New PREVENT Equations for CVD Risk Assessment: Key Takeaways

Authors:
Razavi AC, Kohli P, McGuire DK, et al.
Citation:
PREVENT Equations: A New Era in Cardiovascular Disease Risk Assessment. Circ Cardiovasc Qual Outcomes 2024;Mar 20:[Epublished].

The following are five takeaways from a perspective article on the new PREVENT equations for cardiovascular disease (CVD) risk assessment:

  1. The American Heart Association’s PREVENT (Predicting Risk of CVD EVENTS) equations represent an update of the risk assessment tool, pooled cohort equation (PCE), published in 2013. PREVENT equations were developed using 25 data sets with 3,281,91 adults.
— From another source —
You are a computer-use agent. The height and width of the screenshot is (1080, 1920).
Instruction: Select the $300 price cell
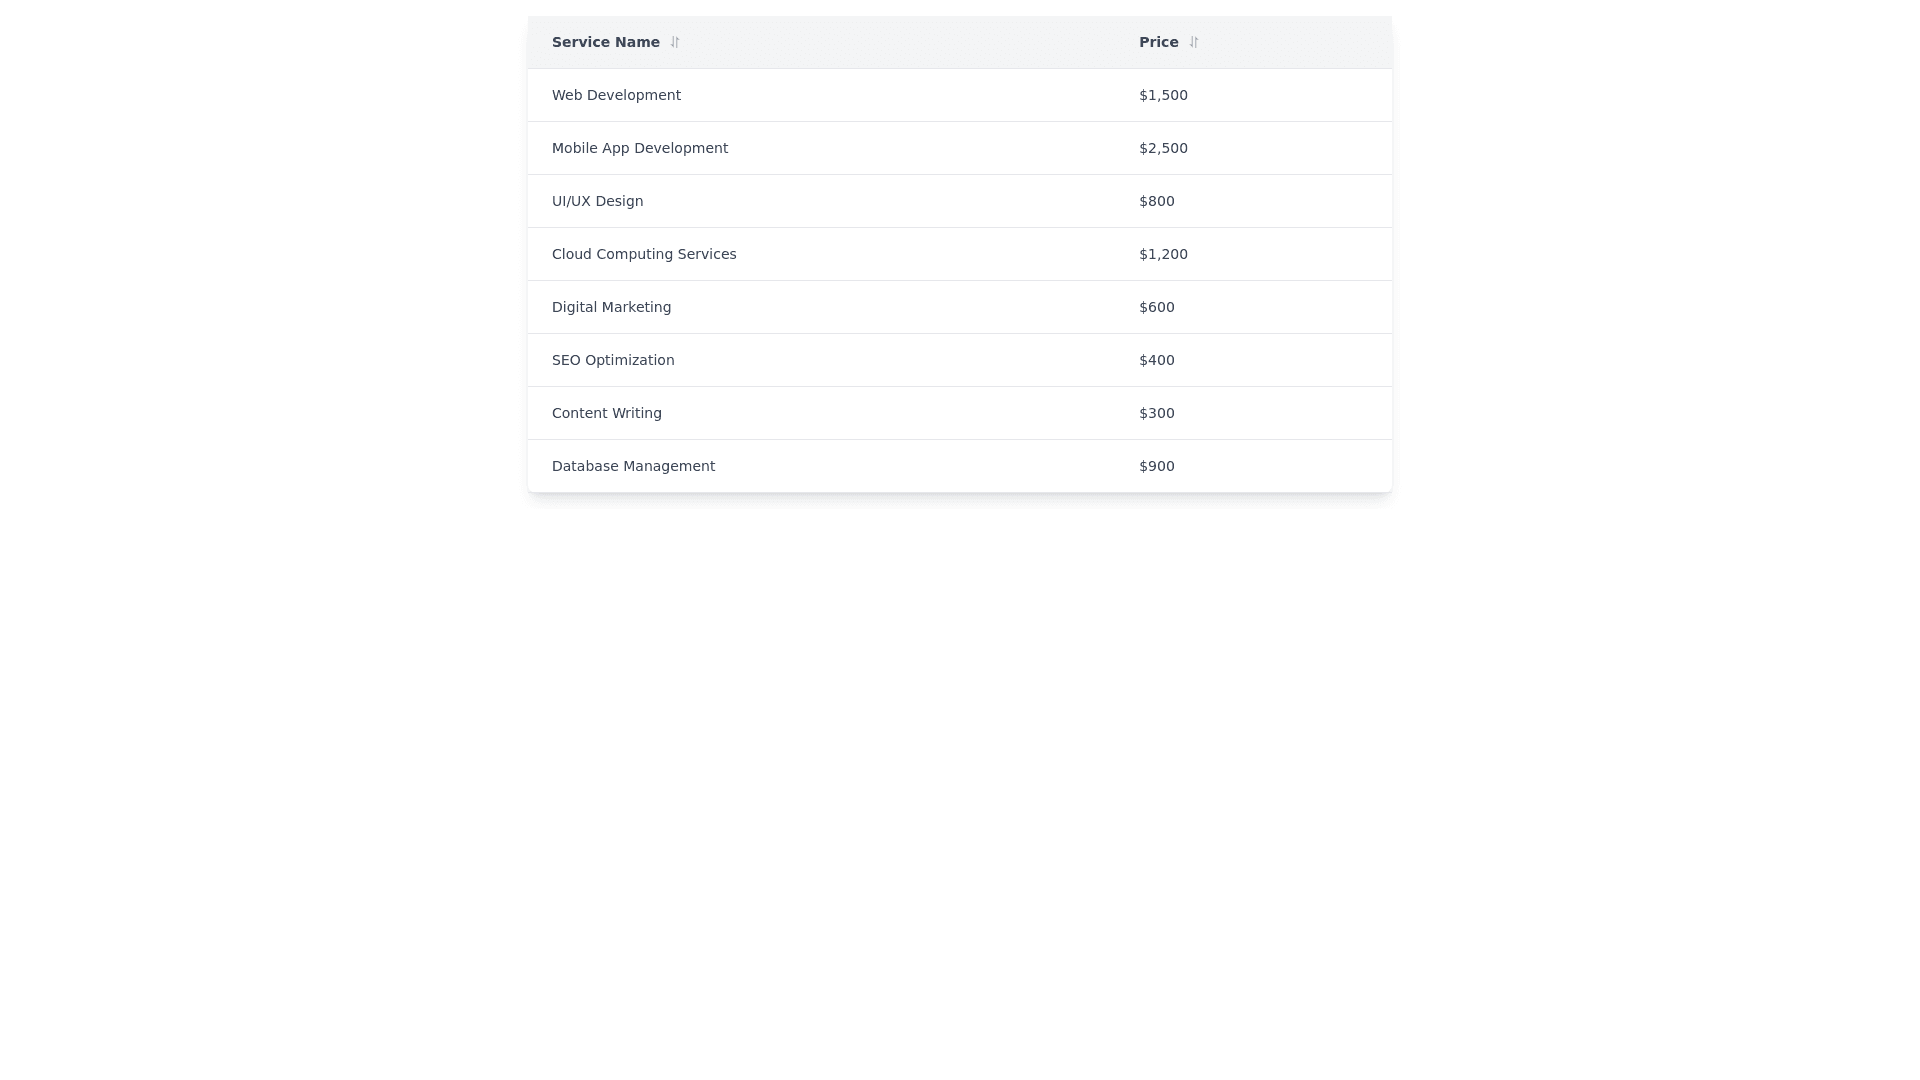click(1156, 413)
The addition of heart failure (HF) allows for risk prediction of global CVD and reflects recent trends in CVD outcomes.
  2. PREVENT equations expanded the age range included in risk equations. It now includes ages from 30 years to 79 years, and allows for the estimation of 10- and 30-year risk. New sex-specific risk calculators were created. Race was removed as a risk variable, given the consideration that race is a social rather than biological construct.
  3. Increases in body mass index (BMI), pre-diabetes, diabetes, and recognition of kidney disease (i.e., cardiovascular-kidney-metabolic [CKM] syndrome) prompted the addition of new risk factors including BMI, glycated hemoglobin, and urine albumin-creatine ratio. The addition of the social deprivation index allows for the inclusion of social determinant of health factors related to CV health and CV risk.
  4. Compared with the base PREVENT models, the PREVENT equations that included hemoglobin, urine albumin-creatinine ratio, and social deprivation index significantly improved the C-statistic, although with modest incremental changes (maximal ΔC-statistic of +0.004 with the addition of each individual risk factor).
  5. Atherosclerotic CVD (ASCVD) outcomes have been expanded from ASCVD (i.e., coronary heart disease and stroke) to include HF. This change reflects the increase in HF since 2013. Over a median of 5 years of follow-up, PREVENT equations (base models) provide good discrimination for total events among women (C-statistic = 0.0794) and men (C-statistic = 0.0757). Similar discrimination was observed with and without the inclusion of HF as an outcome and across racial groups.

Note: The original reference for the PREVENT equations by Khan et al., entitled Development and Validation of the American Heart Association’s PREVENT Equations, was published in Circulation 2024;149:430-49.